Provide only the number of lines below that contain the word "avatar".

*** Input ***

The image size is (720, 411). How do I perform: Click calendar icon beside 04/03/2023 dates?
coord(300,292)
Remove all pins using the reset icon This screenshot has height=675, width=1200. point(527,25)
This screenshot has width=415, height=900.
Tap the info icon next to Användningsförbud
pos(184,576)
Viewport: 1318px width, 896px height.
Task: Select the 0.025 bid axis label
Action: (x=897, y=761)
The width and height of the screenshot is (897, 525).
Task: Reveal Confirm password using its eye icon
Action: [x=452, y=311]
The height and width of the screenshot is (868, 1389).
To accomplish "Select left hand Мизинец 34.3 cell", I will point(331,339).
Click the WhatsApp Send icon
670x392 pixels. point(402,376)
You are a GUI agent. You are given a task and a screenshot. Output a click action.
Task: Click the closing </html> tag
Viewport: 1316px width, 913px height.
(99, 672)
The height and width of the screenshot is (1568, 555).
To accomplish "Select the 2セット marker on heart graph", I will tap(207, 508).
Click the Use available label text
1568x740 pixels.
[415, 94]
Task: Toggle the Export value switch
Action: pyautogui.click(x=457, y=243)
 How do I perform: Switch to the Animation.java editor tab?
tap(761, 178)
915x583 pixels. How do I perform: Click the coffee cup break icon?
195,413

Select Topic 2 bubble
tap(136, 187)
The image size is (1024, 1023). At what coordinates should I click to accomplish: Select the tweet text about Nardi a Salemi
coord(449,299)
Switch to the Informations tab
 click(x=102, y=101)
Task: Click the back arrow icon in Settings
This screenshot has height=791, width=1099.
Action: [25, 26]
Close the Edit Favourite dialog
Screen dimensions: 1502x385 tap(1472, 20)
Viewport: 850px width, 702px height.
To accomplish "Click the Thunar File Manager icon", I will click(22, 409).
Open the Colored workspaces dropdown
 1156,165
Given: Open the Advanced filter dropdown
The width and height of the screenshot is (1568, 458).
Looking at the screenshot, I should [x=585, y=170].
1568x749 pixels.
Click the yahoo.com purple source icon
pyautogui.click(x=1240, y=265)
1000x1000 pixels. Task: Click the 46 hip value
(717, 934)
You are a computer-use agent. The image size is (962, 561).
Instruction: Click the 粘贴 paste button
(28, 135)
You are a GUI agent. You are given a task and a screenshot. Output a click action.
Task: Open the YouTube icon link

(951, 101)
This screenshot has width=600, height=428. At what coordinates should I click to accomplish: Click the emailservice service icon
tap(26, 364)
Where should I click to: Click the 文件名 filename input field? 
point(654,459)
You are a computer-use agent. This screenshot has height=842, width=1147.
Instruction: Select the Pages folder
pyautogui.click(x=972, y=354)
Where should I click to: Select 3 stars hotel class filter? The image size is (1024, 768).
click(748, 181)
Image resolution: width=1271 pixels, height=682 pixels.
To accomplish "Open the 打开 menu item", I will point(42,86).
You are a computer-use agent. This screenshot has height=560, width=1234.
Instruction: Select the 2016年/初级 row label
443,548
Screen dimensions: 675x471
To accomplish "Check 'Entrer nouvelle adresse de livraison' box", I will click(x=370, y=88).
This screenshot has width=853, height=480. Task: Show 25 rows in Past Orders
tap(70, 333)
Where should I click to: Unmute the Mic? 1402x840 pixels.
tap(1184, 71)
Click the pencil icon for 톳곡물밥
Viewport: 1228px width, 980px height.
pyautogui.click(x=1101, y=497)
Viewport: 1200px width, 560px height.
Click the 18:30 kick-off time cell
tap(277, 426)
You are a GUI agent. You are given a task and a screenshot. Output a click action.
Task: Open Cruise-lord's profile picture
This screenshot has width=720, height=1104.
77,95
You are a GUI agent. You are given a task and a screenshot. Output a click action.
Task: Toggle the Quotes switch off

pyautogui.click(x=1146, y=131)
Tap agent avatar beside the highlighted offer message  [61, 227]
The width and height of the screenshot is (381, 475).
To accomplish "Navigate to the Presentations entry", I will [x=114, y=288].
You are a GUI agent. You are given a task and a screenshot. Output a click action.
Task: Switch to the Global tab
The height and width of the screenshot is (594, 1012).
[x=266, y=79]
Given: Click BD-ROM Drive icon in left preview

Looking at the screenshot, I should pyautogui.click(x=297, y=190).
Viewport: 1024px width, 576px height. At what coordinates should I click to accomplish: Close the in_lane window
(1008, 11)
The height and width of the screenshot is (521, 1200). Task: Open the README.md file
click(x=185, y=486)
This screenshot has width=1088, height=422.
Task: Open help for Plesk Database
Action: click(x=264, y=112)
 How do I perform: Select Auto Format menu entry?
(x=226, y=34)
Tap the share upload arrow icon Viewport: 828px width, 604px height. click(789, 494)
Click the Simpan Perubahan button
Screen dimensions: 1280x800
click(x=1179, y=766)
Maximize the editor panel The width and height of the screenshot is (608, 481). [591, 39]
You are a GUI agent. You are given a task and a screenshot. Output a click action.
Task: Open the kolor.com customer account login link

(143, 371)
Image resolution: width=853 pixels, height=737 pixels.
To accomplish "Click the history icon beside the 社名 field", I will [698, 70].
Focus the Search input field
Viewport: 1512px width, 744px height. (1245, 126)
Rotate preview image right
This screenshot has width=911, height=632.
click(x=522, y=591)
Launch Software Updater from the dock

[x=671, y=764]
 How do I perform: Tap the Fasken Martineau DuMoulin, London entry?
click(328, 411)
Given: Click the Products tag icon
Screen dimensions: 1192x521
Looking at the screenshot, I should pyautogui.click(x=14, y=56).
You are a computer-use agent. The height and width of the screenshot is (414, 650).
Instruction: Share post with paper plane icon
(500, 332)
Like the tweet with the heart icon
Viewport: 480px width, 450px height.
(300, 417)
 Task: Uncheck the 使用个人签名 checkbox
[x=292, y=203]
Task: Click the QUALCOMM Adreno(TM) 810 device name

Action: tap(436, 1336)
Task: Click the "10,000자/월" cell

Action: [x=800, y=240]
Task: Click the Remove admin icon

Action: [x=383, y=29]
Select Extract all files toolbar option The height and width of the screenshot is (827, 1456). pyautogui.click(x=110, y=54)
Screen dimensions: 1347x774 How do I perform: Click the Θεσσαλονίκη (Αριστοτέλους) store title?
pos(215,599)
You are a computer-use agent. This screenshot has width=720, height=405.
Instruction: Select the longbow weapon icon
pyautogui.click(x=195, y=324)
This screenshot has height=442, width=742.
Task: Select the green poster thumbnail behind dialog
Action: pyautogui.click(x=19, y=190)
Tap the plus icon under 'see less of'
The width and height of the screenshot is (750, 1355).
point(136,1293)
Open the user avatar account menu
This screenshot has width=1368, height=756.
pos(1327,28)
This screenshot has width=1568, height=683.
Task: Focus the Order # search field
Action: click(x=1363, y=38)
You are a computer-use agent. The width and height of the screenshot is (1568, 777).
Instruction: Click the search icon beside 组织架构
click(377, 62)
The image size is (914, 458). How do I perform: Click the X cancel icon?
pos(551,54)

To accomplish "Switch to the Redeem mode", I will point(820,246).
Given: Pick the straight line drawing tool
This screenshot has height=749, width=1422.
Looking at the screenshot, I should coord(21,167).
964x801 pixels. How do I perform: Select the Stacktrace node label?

*** End of Input ***

=== Problem solution ===
2